The emotional weight of colour
Every shade carries meaning. Red is a bride’s power. Saffron signals faith. Gold whispers prosperity. Even white, often seen as neutral in the West, carries cultural weight in India as a symbol of mourning. Colour isn’t chosen casually here it’s woven into identity, ritual, and memory.
This is why Indian consumers respond so differently to design than Western ones. Where Western luxury often leans on restraint and minimal palettes, Indian aspiration is expressed through saturation. For us, richness feels inviting. Maximalism signals abundance. Restraint, more often than not, reads as emptiness.
My experience with colour in campaigns
When I worked on the Mercedes-Benz Holi campaign, the tension was obvious: how do you place a sleek, monochrome luxury brand inside the chaotic vibrancy of Holi without diluting its essence? The answer was to embrace the contrast. We let the car’s clean lines sit unapologetically against bursts of powder, showing how precision engineering could coexist with cultural exuberance. The result was a campaign that positioned Mercedes not as distant luxury, but as emotionally present.

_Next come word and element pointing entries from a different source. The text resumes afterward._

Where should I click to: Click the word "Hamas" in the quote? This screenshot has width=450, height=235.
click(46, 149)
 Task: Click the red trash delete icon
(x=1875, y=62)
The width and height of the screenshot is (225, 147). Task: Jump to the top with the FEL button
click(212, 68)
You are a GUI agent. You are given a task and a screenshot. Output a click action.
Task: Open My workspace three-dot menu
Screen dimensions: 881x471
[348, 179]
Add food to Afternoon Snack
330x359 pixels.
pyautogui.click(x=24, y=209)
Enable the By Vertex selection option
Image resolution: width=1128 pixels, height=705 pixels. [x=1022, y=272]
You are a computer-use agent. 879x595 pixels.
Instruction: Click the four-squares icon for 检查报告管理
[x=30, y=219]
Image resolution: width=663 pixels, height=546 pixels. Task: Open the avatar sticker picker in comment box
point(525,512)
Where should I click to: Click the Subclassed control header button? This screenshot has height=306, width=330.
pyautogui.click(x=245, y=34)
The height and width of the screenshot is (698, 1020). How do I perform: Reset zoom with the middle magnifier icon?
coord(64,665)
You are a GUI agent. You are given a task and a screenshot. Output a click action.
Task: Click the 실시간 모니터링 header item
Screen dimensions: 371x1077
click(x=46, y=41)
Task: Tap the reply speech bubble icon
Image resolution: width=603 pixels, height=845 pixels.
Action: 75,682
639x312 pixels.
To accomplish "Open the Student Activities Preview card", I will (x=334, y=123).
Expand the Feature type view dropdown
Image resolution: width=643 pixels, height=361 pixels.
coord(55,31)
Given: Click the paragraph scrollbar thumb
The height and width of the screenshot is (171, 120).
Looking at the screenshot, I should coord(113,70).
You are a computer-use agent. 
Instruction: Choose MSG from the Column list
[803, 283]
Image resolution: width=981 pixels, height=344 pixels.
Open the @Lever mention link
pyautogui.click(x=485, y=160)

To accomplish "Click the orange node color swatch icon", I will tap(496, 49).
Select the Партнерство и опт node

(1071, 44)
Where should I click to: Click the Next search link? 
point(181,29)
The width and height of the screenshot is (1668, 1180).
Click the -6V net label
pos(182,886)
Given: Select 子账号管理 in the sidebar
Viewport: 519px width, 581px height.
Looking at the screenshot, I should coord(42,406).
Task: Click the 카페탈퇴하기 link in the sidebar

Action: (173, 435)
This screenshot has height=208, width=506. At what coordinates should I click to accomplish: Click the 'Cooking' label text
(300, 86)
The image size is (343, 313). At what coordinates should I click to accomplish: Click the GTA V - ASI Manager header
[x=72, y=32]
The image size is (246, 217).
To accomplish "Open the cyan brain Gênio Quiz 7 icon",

That project cemented what I already practice as a designer: leaning unapologetically into colour. My interiors thrive on maximal palettes rust orange velvets, deep burgundy walls, jewel-toned accents because I know colour in India isn’t background. It’s the main act.
What brands need to understand
Many global brands make the mistake of muting their colour stories for the Indian market, thinking restraint equals sophistication. But here, colour is sophistication. It’s how aspiration is signaled. Indian Gen Z, especially, embraces bold palettes as identity markers: neon greens in streetwear, metallics in beauty, jewel tones in interiors. They’re not afraid of saturation they thrive in it.
Colour also drives retail cycles. Festivals dictate palettes: Diwali brings gold and crimson into play, Holi explodes with neons, Eid spotlights emeralds and silvers. A brand that syncs its aesthetic with this rhythm doesn’t just look good it feels relevant.
The takeaway
In India, colour is more than visual. It’s symbolic. It’s emotional. It’s currency. Brands that approach it as ‘decoration’ will always fall short, while those who understand its cultural weight unlock a deeper, more resonant connection.
For me as a designer, colour isn’t just a tool. It’s the language I work in. Because in India, you can strip away almost everything but never the colour.